When I’m tempted to sin, it’s very easy to think that my actions are affecting only myself or another person. Joseph clues us in that such is not really the case. When Mrs. Potiphar threw herself at him and tried hard to get sexual favors from him, Joseph’s response was that such sin wasn’t just sin against Mrs. Potiphar or Potiphar himself; the sin would actually be against God. That's always the case when we fail to live up to the standard of righteousness that God sets for us.

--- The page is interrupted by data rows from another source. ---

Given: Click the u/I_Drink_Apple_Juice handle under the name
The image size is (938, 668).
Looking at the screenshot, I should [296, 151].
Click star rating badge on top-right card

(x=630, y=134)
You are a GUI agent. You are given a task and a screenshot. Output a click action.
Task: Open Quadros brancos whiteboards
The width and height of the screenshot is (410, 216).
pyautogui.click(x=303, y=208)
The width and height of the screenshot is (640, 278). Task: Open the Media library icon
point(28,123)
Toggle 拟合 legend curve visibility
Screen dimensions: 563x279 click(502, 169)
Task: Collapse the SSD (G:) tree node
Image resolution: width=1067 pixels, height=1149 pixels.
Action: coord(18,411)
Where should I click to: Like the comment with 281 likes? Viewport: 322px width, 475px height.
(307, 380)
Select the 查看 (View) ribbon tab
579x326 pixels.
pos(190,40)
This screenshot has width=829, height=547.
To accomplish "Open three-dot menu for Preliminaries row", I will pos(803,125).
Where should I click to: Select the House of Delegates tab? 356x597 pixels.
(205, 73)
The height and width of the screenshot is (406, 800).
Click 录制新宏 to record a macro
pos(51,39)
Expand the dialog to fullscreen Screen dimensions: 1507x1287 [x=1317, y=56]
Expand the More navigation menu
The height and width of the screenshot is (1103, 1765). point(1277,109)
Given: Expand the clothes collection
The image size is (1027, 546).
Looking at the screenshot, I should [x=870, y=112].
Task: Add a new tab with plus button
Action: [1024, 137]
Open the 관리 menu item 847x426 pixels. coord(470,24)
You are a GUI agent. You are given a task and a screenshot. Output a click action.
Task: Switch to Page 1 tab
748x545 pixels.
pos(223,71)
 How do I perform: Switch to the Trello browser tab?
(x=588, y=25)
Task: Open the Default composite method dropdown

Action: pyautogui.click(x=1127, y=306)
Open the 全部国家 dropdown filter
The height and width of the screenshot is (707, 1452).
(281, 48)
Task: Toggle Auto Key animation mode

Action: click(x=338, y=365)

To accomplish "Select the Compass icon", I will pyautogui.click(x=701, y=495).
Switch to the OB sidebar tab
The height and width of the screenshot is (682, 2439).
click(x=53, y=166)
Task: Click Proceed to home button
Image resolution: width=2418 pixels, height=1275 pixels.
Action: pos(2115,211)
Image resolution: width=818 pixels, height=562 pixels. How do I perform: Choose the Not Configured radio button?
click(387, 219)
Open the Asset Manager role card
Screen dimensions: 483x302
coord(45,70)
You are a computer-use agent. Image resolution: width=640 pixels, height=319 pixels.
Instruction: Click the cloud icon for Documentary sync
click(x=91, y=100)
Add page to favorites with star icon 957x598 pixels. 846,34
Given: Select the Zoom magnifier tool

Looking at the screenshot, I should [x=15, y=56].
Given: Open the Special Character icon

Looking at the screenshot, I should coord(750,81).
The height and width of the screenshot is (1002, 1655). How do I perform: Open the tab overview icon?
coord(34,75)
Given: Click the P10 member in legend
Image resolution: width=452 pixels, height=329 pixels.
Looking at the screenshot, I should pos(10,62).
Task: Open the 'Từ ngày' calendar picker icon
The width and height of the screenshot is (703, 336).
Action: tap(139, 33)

The result of Joseph's integrity is both disheartening and encouraging at the same time. It's a good reminder that doing the right thing doesn't necessarily mean that life will be easier. In Joseph's case, he was thrown into prison. Potiphar must not have believed his wife's tale because such actions (had they occurred) would have led to the execution of Joseph. But we know, in hindsight, that God was with Joseph. I'm not sure if Joseph knew that at the time, but he decided that it was more important to honor God with his actions and the consequences than to dishonor God and face a different set of consequences. If nothing else, Joseph wasn't debilitated by his sin the way that others in today's reading were by their own sins.
The encouraging part of the story is this: that God took care of Joseph. I love what I heard Andy Stanley quote his father, Charles Stanley, as saying: "God takes full responsibility for the life wholly devoted to Him." Such was the case with Joseph. God takes responsibility for us, too, when we are wholly devoted to Him.